Castles in Germany can be purchased for around €2 million. The most famous German castles are Neuschwanstein Castle, Hohenzollern Castle, and Burg Eltz.

BY CASTLECOLLECTOR
Castles in Germany

Germany holds a distinctive position in Europe’s castle heritage. The country preserves one of the largest concentrations of medieval fortified structures on the continent, wrought by centuries of political fragmentation and conflict that can be dated back to the Roman frontier fortifications, and that kept taking place during the Holy Roman Empire and the modern era. This legacy is reflected in heritage protection today: Germany counts over 50 UNESCO World Heritage Sites (the average is roughly 7.3 sites per country) and it ranks third globally, just behind Italy and China.

This longstanding tradition also defines the market. Germany has far fewer habitable castles than its general numbers suggest, and most are protected under strict monument laws. A budget of around €2 million usually allows access to a small, well-maintained castle outside major cities. In comparison, the same budget in France more often secures a larger 19th-century château, while Belgium still welcomes purchases of fully enclosed fortified estates at a similar price point.

This guide answers questions about castles in Germany: how many exist, why they are so numerous, which sites hold real historical and economic value today, and how ownership works in one of Europe’s most closely regulated heritage markets.

How Many Castles Are in Germany?

Germany has around 8,500 castles. This figure comes from EBIDAT, a long-running research initiative that catalogues medieval fortifications site by site. It remains the most detailed attempt to count German castles based on physical remains and historical documentation, and the number continues to grow as research progresses.

Still, there is no official national record of castles in Germany, which makes an exact total difficult to define. Tourism boards and popular media sometimes cite totals of 20,000 to 25,000 castles, but these estimates rely on a very broad definition. They group together fortified castles (Burgen), palaces and manor houses (Schlösser), ruined sites (Burgställe), and even locations where only earthworks or written references survive. Many of these places would not meet the strict definition of a medieval fortified residence.

Germany also records close to one million protected monuments, which includes both architectural heritage (buildings, gardens) and archaeological sites. Within that list, almost every castle falls under some level of heritage protection. Only a limited share remains habitable, privately held, or suited to residential use today. Fewer still appear on the open market, which places livable German castles firmly within the realm of rare acquisitions.

Castles in Germany: Burg vs Schloss

In German, a Burg is a medieval, fortified castle built primarily for military defense (stronghold). On the other hand, a Schloss is a post-medieval palace or stately home that represents power rather than defence.

Why Does Germany Have So Many Castles?

Germany has so many castles because it remained politically fragmented for much of the Middle Ages. For centuries, the area that later became Germany was made up of hundreds of duchies, bishoprics, free cities, and small lordships within the Holy Roman Empire. Power was spread across many local rulers, each of whom relied on a fortified residence to defend territory, control trade routes, and assert authority.

◆ **INFORMATION PROVIDED**
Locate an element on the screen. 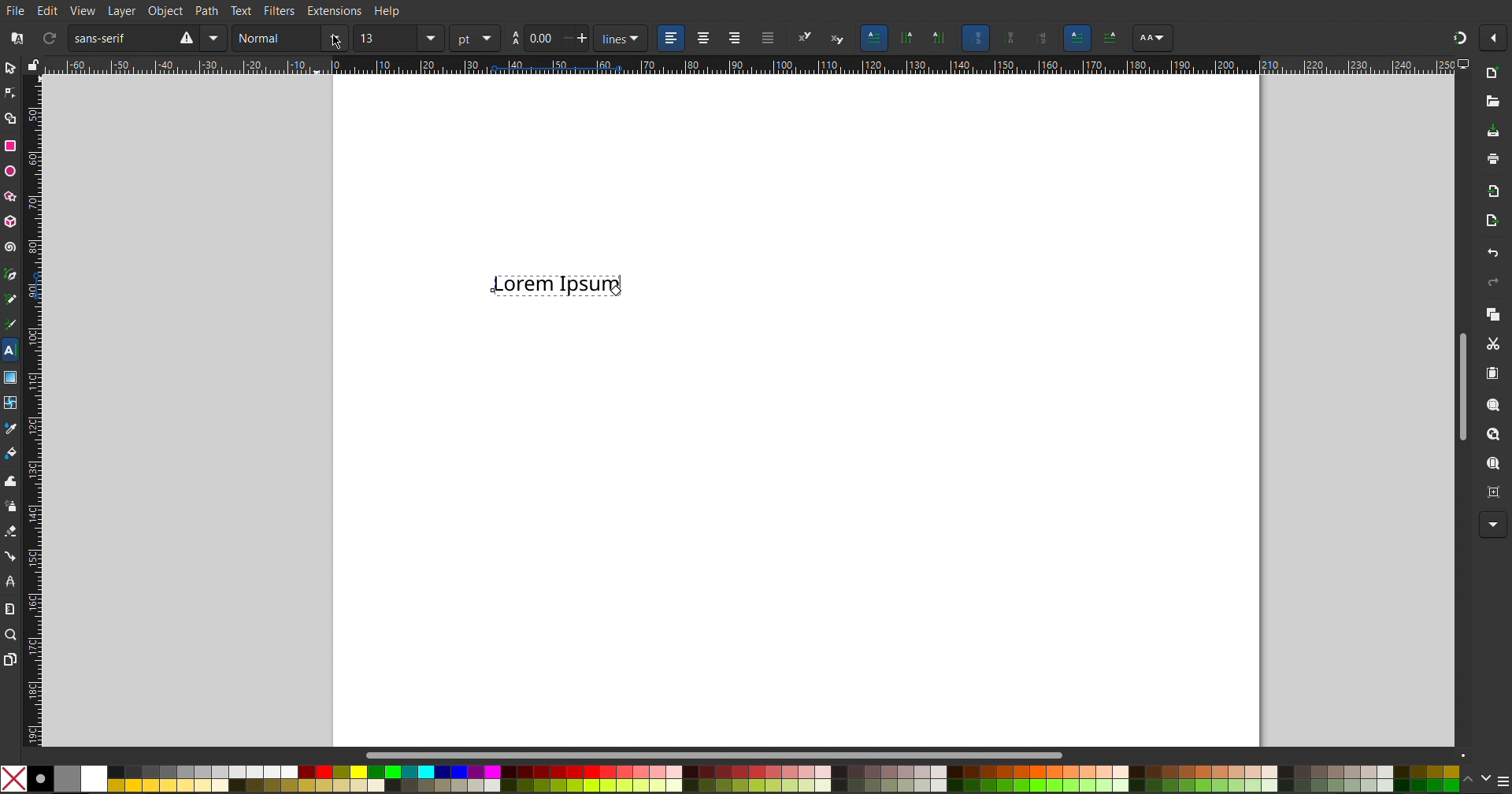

◆ **AIM OF THE TASK**
Using the excerpt on castles in Germany, explain why tourism boards and popular media cite 20,000 to 25,000 castles while EBIDAT counts around 8,500. Answer in one to three sentences.

◆ **TASK OUTPUT**
The higher totals rely on a very broad definition that groups fortified castles (Burgen), palaces and manor houses (Schlösser), ruined sites (Burgställe), and even places where only earthworks or written references survive. Many of these would not meet the strict definition of a medieval fortified residence, while EBIDAT catalogues medieval fortifications site by site based on physical remains and historical documentation.